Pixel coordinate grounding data
---
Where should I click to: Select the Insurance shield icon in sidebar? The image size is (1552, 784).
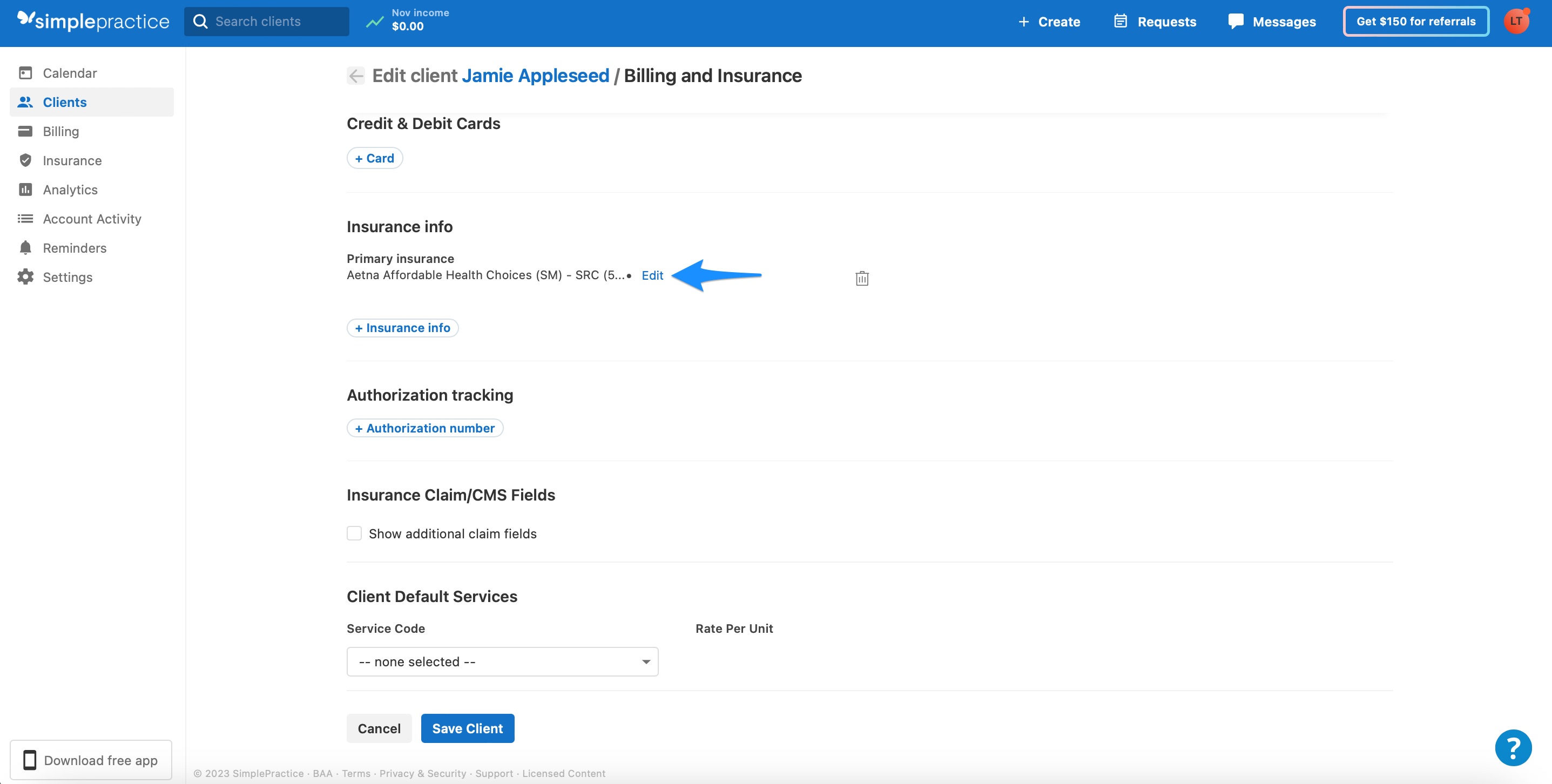point(25,160)
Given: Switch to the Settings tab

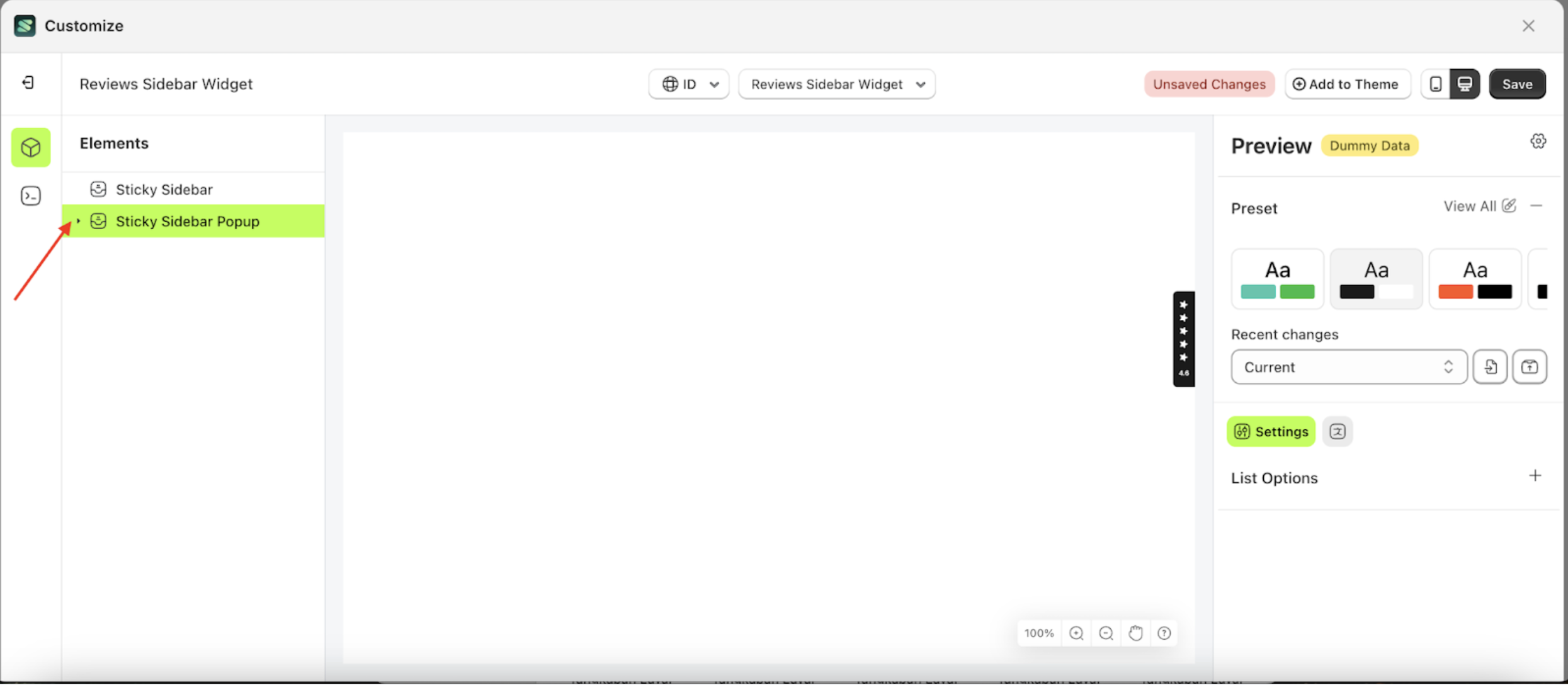Looking at the screenshot, I should 1271,431.
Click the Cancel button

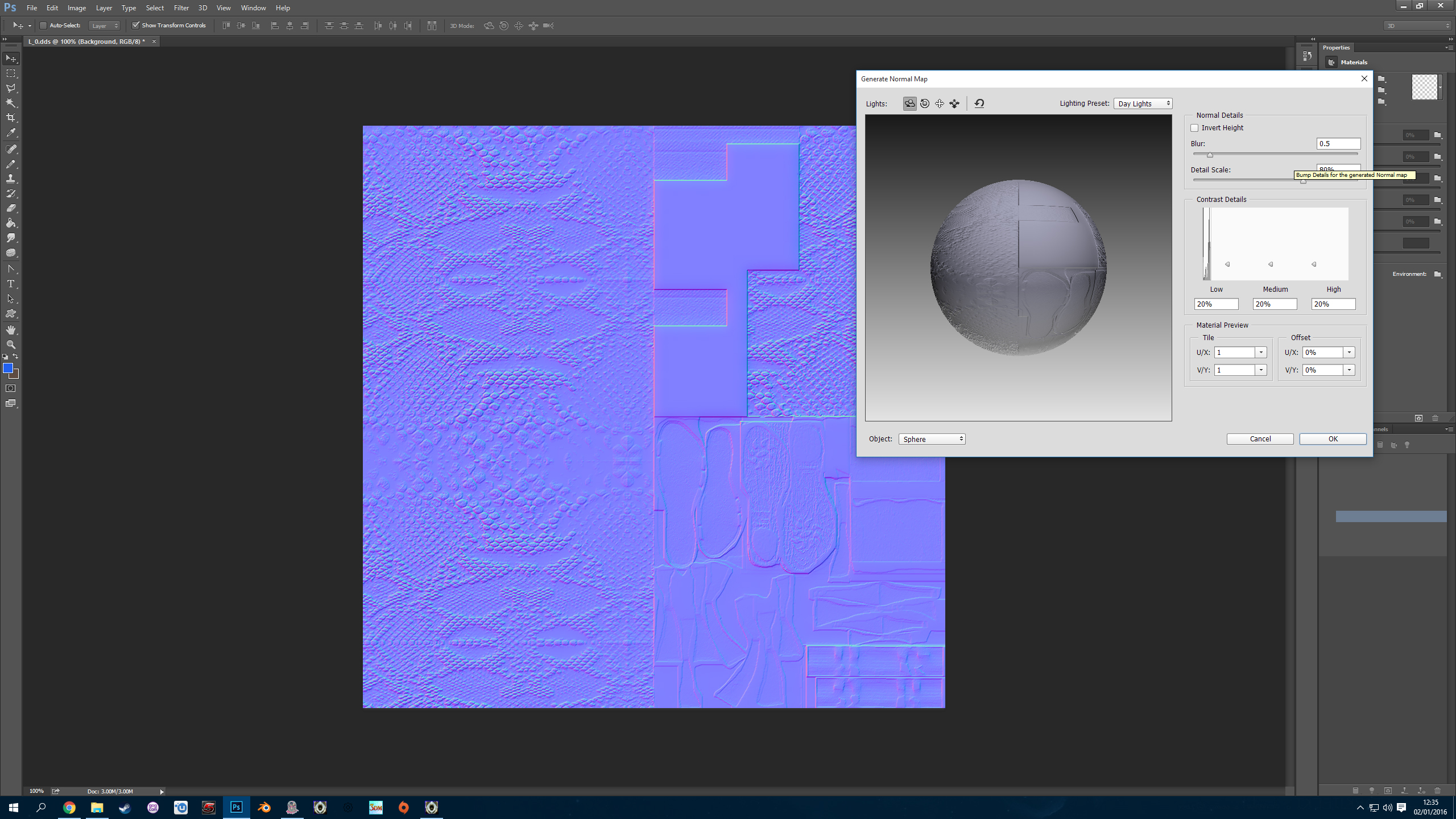(x=1260, y=439)
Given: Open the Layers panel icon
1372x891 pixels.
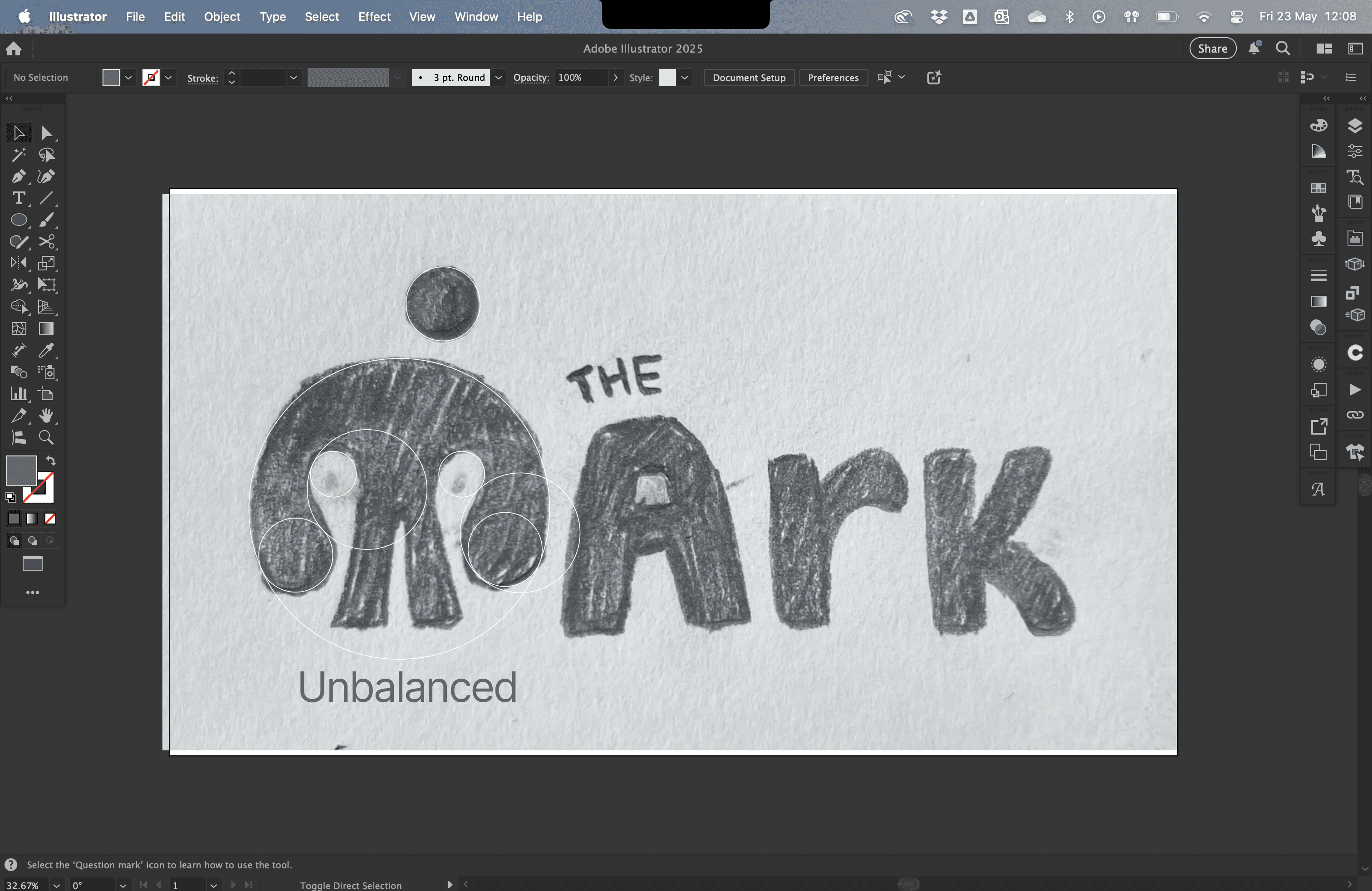Looking at the screenshot, I should [x=1355, y=125].
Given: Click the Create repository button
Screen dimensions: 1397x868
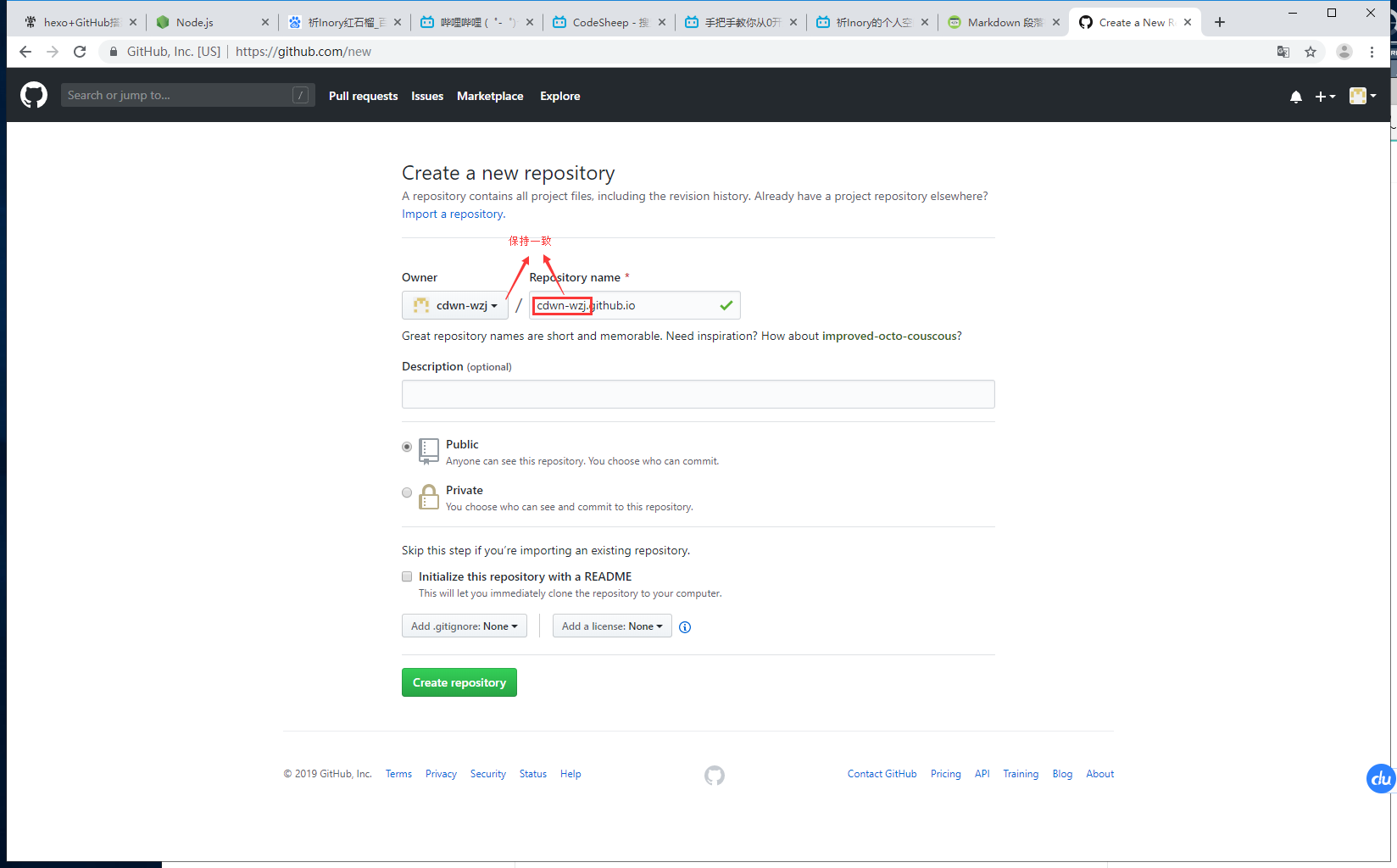Looking at the screenshot, I should point(459,682).
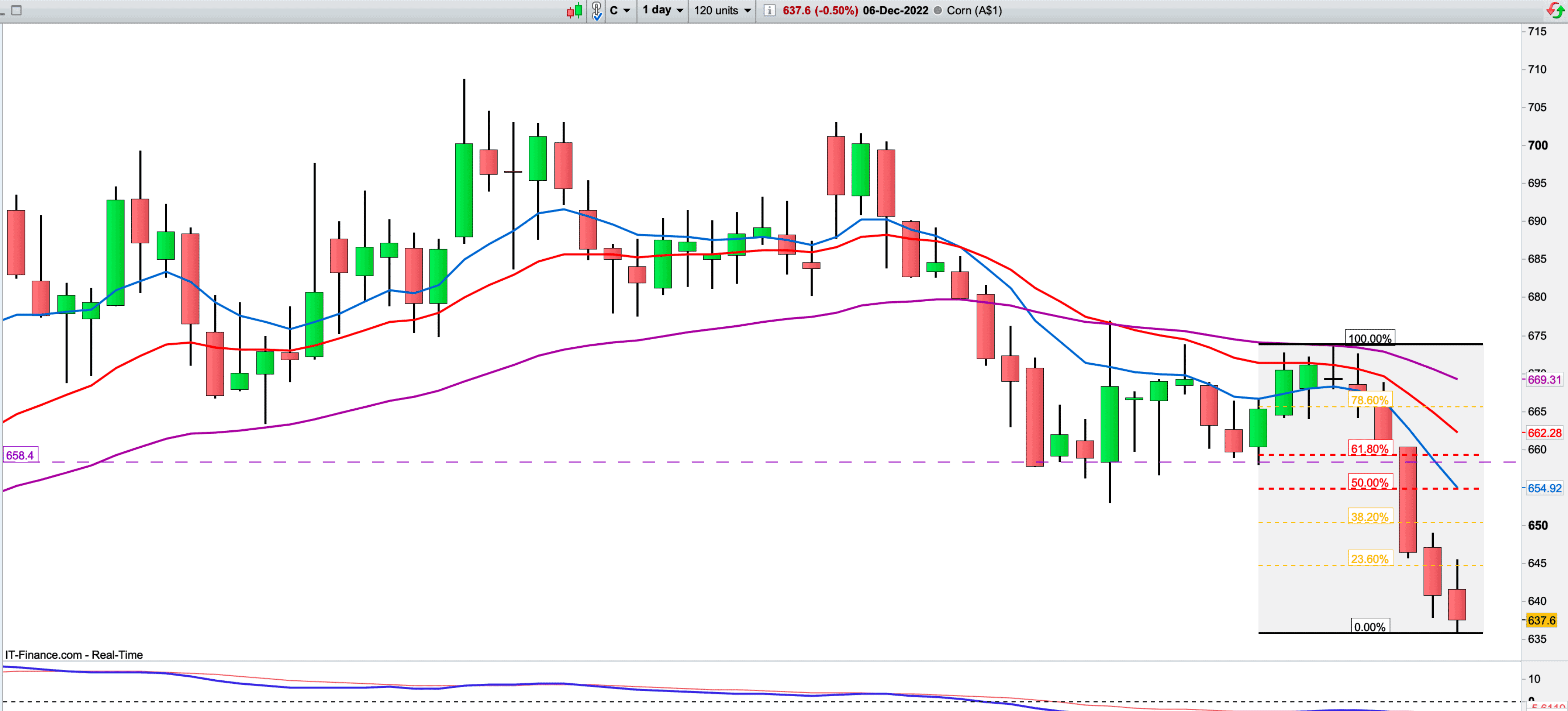The height and width of the screenshot is (711, 1568).
Task: Select the 50.00% Fibonacci level label
Action: click(x=1370, y=483)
---
WHAT YOU ARE ASKED TO DO
Could you copy the lines above exactly and skip the images?

RESPONSE
Where should I click to: Select the Insurance shield icon in sidebar? The image size is (1552, 784).
point(25,160)
Given: Switch to the Settings tab

Looking at the screenshot, I should 1271,431.
Click the Cancel button

(x=1260, y=439)
Given: Open the Layers panel icon
1372x891 pixels.
Looking at the screenshot, I should [x=1355, y=125].
Given: Click the Create repository button
Screen dimensions: 1397x868
Looking at the screenshot, I should point(459,682).
The height and width of the screenshot is (711, 1568).
Task: Select the 50.00% Fibonacci level label
Action: click(x=1370, y=483)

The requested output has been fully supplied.